Dicen los vascos que la vida hay que vivirla «poliki poliki» (poco a poco). Y es el consejo que acompaña al viajero al introducirse en el mítico bosque de Irati: que no hay que apresurarse sino «caminar lentamente, ya que al único lugar al que tienes que llegar es a ti mismo». Frente al vertiginoso ritmo a golpe de reloj con el que la sociedad y nosotros mismos marcamos implacables nuestro día a día, se cuelan otras velocidades, otras formas de viajar y vivir el trayecto. Otros biorritmos, más tranquilos y en sintonía con nuestro entorno y lo que somos.

Disfrutar del camino y saborear cada pedalada en una aventura a lomos de la bicicleta entre el Cantábrico y el Mediterráneo es la gesta que completaron once valencianos en julio. Seis mujeres, tres hombres y dos menores han protagonizado esta peripecia, capitaneados por el «padre del cicloturismo de alforjas», el geógrafo Paco Tortosa. El viaje era una de las recompensas incluidas en el Verkami para editar la cuarta edición de «España en bici» de Edicions 96, considerada como la «biblia de las rutas en bici». Y cuya máxima es el «cicloturismo de alforjas sosegado, poético y sensual» no apto para «beteteros» deseosos de tragar kilómetros sin saborearlos.

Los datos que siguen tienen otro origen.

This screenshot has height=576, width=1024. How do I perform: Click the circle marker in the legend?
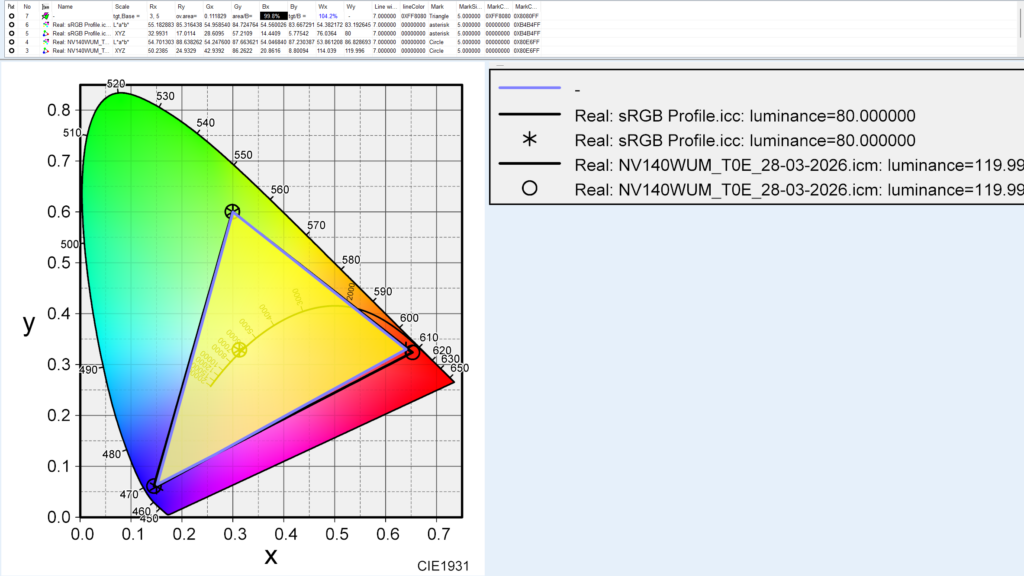click(529, 187)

Una hazaña apta para todos los públicos y para la que sólo se necesita ganas de pasarlo bien, una bici, el equipaje que quepa en las alforjas y la inseparable cesta de mimbre que acompaña los viajes de Tortosa junto a la poesía de Estellés, Martí i Pol o Papasseit. Y grabar a fuego en la mente el decálogo del viaje cicloturista: «la mejor manera de pensar en ti mismo es pensar en los que comparten el viaje contigo».

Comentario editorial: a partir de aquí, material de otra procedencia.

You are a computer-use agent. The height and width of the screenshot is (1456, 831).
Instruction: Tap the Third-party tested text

La nula atención que el transporte público ferroviario presta a la bicicleta obliga a los cicloviajeros a desplazarse con una furgoneta en la que, tras un arduo «tetris» muy ensayado, consiguen transportar diez bicicletas, diez cestas y 22 alforjas.

El viaje discurre por tres Pirineos, tres comunidades autónomas, dos países, cuatro lenguas, decenas de ríos „Llobregat, Ter, Noguera Pallaresa.... „cañones, «colls», puertos, pueblos y planicies. Desde la húmeda Bera de Bidasoa se abre al ciclista una puerta que muestra, como diría Raimon «tots els colors del verd» del Pirineo navarro con el mágico señorío de Bertiz, el valle de Baztán y el bosque de hayas de Irati como dueños y señores de un paisaje al que los valencianos recurren «para respirar», según los paisanos del lugar.

Aragón abre, poco a poco, una rendija al calor, que cae plomizo en julio, pero que se alivia con los riachuelos que surcan los alrededores de la preciosa Torla y el valle del Bujaruelo, y que ayudan a afrontar los puertos de Cotefablo y Fanlo y el espectacular Cañón de Añisclo.

El románico patrimonio de la Humanidad de la Vall de Boi-Taüll da la bienvenida, solemne, a una Cataluña diversa donde cabe todo: desde una ruta para tocar el cielo como la del Pla de Beret a Alòs d'Isil por el Montgarri o la subida al pequeño Tor, antigua zona de contrabandistas por su cercanía a Andorra; el «skyline» d'un Pedraforca imponente y más de 100 kilómetros de vía verde por el Carrilet hasta el Mediterráneo, ese que en Irún se veía todavía muy lejos.